February 28, 2008


untraceable_lks33979.gifStarring Diane Lane, Billy Burke, and Colin Hanks Untraceable tells the story of an FBI agent trying to track down a seemingly impossible computer geek who uses the internet to show his violent and painful murders. Directed by veteran N.Y.P.D. director/producer Gregory Hoblit the film as of February 2008 has already done 24 million its first two weeks. The horror/thriller story has been told on many occasions but the more interesting aspect of this film is the dark misty atmosphere of Portland and the cybercrime itself, increasing the mood of the tension and terror. Some of the grisly murders could certainly have been toned down a bit but this type of material sells so Hollywood is going to show it.

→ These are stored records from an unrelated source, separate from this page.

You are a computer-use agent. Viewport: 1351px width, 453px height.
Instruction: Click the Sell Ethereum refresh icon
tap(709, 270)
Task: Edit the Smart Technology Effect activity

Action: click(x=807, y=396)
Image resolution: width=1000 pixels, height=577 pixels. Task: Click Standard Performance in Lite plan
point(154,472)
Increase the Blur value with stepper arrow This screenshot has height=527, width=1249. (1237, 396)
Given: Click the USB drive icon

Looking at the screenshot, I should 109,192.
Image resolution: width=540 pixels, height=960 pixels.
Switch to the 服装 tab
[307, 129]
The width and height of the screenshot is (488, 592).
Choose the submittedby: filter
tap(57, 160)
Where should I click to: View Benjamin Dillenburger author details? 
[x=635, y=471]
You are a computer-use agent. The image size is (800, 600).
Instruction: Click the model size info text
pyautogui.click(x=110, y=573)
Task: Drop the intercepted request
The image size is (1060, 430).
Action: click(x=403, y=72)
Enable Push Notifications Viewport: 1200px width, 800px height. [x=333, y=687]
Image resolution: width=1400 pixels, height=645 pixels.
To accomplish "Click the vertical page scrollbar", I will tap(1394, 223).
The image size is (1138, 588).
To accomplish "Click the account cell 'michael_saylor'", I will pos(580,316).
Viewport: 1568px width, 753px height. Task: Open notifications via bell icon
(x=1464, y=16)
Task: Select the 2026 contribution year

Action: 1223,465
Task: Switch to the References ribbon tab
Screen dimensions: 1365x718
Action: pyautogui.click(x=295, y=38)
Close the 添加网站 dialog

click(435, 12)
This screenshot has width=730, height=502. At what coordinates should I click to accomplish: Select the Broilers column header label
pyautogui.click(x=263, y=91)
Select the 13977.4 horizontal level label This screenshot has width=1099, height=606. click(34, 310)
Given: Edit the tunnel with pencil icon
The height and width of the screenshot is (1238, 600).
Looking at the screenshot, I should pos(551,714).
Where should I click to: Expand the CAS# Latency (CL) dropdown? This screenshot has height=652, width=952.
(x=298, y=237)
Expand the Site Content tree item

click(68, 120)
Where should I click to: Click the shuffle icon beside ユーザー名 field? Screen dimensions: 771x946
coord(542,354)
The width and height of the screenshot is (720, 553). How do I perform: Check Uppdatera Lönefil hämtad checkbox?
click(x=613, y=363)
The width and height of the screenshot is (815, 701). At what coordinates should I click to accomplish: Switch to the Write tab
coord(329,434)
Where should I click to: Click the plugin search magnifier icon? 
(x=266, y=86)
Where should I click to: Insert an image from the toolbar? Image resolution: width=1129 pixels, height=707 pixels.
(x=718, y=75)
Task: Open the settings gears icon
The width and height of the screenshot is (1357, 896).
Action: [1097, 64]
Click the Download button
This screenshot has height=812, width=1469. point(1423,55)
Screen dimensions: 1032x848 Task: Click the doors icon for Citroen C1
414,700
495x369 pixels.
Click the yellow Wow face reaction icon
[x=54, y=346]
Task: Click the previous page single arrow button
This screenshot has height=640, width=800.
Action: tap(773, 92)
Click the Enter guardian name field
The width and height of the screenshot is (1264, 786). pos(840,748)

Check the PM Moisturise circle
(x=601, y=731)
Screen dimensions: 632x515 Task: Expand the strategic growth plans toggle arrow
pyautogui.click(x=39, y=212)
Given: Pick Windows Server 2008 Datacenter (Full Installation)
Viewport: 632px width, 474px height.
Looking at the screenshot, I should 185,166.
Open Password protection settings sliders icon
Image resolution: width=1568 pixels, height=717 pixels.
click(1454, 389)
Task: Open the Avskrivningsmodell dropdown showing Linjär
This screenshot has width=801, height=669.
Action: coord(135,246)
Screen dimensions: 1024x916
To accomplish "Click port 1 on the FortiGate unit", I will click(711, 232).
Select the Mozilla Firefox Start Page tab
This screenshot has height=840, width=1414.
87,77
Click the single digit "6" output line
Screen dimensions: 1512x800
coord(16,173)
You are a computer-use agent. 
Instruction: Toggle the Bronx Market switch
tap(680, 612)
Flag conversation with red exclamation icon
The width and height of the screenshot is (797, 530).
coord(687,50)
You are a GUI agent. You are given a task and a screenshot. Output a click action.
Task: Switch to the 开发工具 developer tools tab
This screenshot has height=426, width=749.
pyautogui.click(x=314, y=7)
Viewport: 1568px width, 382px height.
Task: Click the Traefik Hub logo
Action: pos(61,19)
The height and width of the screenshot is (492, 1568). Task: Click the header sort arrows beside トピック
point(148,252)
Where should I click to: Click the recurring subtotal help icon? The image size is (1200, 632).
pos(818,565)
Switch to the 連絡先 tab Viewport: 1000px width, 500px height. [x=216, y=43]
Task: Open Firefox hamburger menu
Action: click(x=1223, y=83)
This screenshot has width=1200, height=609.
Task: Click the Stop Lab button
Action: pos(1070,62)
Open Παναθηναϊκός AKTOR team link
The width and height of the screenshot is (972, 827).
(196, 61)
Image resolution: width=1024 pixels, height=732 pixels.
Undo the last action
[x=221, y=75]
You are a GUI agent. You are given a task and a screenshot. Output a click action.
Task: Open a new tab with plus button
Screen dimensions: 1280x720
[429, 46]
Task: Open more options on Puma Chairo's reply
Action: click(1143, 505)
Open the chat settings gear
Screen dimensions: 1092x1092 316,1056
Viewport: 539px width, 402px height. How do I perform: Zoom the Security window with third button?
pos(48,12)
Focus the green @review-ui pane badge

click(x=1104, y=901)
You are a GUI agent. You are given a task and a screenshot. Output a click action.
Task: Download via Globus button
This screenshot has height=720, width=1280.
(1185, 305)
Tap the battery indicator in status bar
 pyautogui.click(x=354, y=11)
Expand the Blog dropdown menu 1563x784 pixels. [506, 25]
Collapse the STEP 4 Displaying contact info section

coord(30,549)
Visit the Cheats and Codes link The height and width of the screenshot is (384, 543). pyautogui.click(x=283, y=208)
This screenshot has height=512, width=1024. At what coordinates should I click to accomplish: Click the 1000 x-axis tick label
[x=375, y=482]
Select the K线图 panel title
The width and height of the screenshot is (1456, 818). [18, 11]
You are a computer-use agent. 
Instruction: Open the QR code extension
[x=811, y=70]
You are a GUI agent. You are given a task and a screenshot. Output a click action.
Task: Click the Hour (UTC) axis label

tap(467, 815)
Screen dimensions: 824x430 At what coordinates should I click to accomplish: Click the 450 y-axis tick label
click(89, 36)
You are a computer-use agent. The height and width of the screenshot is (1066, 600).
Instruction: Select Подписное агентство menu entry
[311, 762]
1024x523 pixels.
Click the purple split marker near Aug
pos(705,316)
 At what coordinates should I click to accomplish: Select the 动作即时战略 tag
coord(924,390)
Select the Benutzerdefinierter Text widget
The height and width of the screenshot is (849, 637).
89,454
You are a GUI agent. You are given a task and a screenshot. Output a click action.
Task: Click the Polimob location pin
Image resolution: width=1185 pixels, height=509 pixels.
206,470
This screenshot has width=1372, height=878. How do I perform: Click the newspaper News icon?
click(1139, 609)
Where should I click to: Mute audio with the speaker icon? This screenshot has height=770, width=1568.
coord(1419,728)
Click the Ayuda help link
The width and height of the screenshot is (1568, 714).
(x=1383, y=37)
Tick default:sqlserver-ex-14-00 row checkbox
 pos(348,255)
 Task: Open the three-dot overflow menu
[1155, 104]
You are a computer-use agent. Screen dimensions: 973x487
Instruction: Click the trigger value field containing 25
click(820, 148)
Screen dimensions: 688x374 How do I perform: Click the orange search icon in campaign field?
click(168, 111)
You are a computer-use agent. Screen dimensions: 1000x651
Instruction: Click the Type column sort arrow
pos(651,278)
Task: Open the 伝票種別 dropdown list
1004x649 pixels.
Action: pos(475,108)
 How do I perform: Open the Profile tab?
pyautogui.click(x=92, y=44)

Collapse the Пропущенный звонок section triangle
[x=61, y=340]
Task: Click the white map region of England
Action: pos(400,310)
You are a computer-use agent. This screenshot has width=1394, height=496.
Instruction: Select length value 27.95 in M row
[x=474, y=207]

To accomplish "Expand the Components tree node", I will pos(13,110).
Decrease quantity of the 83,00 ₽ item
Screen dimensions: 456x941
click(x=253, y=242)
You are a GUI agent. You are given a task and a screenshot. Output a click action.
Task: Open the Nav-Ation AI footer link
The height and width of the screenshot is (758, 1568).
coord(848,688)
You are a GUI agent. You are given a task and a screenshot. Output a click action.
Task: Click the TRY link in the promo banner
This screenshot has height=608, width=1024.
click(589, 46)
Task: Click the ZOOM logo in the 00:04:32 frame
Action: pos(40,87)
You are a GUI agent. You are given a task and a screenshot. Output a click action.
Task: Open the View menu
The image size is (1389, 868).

Its hard to imagine that Christopher Young has worked on nearly 40 films in the last ten years ranging from Runaway Jury, to Shipping News, to Ghost Rider. However, having written for many genre’s, horror/thriller is one that he is quite comfortable with, and the music to Untraceable is certainly full of dark tension filled material. The “Untraceable” theme, like the rest of the soundtrack is scored for piano, harp, guitar, percussion and strings. And it is a real theme, actually consisting of more than three notes! There is a small section in “Incinerated in Cement” where a lone french horn has a small solo and there is a brief passage in “Viewer Executioners” but this is a “black and white” style score that Herrmann describes for his film Psycho. It is a theme that immediately sets the mood for the anticipation of something to happen. Unlike so many other horror scores Mr. Young doesn’t have to resort to loud brass, percussion, and synthesizers to get his message of tension in the score. The key words to describe this soundtrack is sublety of the material. Yes, there are a couple of sections where when necessary the volume was turned up a bit. But this is certainly the exception to the rule. “Missing Flowers” not only repeats the main theme but introduces another theme, soft and pleasant on the piano, a romantic leitmotif used on several occasions. If there is a highlight to any upbeat positive material in this score this is it.

The entire flavor of this work is definitely minor key, no breaks in the tension and sadness, save for the occasional romantic leitmotif described above. Not one to be played if you’re down in the dumps about something. It also doesn’t make for interesting background music to be played while one is doing the chores around the house. This is also not one of those “one and done” recordings that most of us have and frankly would have been better off if we hadn’t purchased it in the first place. Seeing the film will help to put some of the music in the right place so one can have an understanding of why what was written for what part of the film. If you’re a fan of Chris Young’s music this is one to put into your collection for sure. His subtle method of achieving terror in a film is unsurpassed and puts him at the top of the list in the horror/terror category. Other collectors of horror/terror material will find this to be a change in the way score material is written for this genre. This reviewer approves and is one that will be taken off of the shelf and listened to from time to time. Chris has certainly established himself as a first class composer in the 21st. century. The score was released on Lakeshore 33978 and is available through all of the normal outlets. Recommended!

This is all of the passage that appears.